Directions for this task: In the lines below, find the one that contains "Given: Toggle the" and write it out exactly, along with every line that follows it.

Provided entries:
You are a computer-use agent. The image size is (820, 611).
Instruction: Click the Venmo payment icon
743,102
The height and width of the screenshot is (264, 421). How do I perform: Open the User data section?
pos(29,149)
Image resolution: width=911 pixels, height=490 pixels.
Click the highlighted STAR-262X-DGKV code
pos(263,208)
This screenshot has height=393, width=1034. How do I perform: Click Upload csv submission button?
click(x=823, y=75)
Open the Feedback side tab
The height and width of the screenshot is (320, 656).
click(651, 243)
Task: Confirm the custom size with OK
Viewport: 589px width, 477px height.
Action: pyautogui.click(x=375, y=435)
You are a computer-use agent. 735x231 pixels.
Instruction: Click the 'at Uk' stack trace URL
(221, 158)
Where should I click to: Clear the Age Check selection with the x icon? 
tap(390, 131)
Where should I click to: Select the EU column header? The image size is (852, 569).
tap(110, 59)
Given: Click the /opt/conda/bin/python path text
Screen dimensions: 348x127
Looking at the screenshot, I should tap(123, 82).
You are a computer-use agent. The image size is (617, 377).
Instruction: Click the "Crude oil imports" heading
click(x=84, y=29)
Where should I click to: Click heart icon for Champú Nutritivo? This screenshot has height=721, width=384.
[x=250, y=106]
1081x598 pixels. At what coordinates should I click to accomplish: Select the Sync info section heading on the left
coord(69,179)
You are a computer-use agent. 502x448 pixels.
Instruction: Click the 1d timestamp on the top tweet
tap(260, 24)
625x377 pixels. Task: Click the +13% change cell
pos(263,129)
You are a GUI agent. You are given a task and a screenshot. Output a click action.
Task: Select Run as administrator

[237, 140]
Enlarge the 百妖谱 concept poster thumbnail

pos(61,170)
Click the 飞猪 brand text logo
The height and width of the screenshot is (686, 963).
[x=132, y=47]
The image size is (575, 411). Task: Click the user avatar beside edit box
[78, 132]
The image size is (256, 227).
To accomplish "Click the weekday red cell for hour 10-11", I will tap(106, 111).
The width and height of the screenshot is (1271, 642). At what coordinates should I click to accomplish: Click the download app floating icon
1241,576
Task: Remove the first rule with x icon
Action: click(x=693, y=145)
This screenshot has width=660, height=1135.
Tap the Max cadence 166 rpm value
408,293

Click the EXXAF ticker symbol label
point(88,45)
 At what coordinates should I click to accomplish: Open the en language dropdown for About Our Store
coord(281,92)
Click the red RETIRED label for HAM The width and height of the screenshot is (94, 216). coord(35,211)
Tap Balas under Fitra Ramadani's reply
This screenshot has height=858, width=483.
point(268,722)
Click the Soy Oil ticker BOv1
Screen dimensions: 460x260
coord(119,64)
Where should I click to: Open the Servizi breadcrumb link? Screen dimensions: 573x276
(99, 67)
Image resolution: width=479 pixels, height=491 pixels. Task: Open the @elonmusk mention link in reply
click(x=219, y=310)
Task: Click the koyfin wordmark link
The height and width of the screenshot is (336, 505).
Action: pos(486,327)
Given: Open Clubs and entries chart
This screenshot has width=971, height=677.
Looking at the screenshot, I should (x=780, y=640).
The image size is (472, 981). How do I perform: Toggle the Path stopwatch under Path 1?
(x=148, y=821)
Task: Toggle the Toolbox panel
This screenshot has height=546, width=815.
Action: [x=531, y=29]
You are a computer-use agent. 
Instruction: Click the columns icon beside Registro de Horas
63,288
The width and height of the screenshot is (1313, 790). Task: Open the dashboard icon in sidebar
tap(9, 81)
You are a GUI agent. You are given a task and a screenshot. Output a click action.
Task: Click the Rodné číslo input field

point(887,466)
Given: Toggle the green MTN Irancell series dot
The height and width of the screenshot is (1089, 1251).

Completed task:
Given: Toggle the green MTN Irancell series dot
The height and width of the screenshot is (1089, 1251).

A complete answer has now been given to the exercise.